With the volatility brought by the COVID pandemic, many
insurance companies temporarily halted their construction or
construction-to-perm lending programs in efforts to minimize risk. However,
markets have since stabilized and many lenders have re-entered the scene with
an appetite for opportunities with strong fundamentals. Lenders are currently pursuing
construction loans for the following property types: multifamily, industrial,
and office properties (with significant pre-leasing or build-to-suits).

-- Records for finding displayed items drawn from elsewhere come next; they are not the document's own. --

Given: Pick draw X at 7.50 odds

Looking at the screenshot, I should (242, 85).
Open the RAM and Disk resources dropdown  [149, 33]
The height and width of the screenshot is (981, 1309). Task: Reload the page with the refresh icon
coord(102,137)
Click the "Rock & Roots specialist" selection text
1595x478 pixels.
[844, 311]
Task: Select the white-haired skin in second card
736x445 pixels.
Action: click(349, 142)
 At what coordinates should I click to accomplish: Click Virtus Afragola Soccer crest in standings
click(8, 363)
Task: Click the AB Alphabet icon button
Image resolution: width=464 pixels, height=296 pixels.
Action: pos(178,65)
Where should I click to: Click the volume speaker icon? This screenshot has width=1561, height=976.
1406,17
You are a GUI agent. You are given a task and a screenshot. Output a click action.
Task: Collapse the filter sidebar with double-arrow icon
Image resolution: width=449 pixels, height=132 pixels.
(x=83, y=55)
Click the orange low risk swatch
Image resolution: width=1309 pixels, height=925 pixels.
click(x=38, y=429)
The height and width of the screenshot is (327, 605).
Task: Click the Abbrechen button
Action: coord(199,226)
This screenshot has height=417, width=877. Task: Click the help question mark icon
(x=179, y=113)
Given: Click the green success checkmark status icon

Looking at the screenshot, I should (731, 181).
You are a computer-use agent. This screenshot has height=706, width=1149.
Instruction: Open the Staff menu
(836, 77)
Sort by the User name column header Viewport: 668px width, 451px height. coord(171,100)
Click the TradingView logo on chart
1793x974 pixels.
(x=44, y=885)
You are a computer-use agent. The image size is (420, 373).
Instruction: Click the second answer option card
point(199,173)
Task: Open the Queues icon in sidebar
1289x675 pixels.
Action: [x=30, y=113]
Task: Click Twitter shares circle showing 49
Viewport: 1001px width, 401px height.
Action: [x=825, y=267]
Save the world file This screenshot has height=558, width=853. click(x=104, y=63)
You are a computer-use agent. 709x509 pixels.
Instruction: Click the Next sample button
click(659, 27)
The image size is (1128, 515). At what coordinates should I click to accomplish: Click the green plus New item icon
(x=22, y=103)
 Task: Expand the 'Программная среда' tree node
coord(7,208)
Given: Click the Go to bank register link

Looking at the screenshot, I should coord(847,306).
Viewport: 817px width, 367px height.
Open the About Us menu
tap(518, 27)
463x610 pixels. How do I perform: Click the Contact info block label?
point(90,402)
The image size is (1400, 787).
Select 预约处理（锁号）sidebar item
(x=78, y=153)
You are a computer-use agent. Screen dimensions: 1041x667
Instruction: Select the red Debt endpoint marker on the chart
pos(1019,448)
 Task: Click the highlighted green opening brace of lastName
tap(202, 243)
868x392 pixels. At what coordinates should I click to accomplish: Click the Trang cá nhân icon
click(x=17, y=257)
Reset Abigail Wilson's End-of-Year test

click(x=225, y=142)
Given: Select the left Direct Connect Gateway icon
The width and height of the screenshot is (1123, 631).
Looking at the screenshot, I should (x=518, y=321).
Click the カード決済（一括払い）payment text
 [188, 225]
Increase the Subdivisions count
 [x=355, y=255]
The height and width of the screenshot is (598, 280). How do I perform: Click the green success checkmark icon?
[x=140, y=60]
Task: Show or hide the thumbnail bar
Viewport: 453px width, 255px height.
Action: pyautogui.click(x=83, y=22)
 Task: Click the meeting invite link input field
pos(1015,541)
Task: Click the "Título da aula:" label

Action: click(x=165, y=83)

Life companies have been successful in implementing their
construction / construction-to-perm loan programs, even during the current
pandemic, and have served as an attractive alternative to the traditional bank
options. We’ve worked on several recent construction loans with both our key
life company and banking relationships, and here’s how the two categories of
lenders compare right now:
On the life company side, there are some notable exceptions
to the general terms shown above:
- Some groups are quoting coupons in the 3.25%-3.75% range,
specifically for multifamily and industrial with some pre-leasing activity.
- Some lenders are offering an interest only period even after
the loan converts to permanent status.
- A select group of life companies has an appetite for 5-year
floating rate construction loans. These are typically sized to 60% LTC, are
non-recourse (with a completion guaranty) and are priced based on a spread over
LIBOR.
Banks are also able to occasionally offer more attractive
terms to those listed above, including:
- Some banks have been able to approve 75% LTC requests on
certain deal profiles.
- Banks are able to pursue smaller deal sizes <$25M.
- Banks can offer minimal prepayment penalties to provide an
investor with more flexibility during the permanent portion of the loan.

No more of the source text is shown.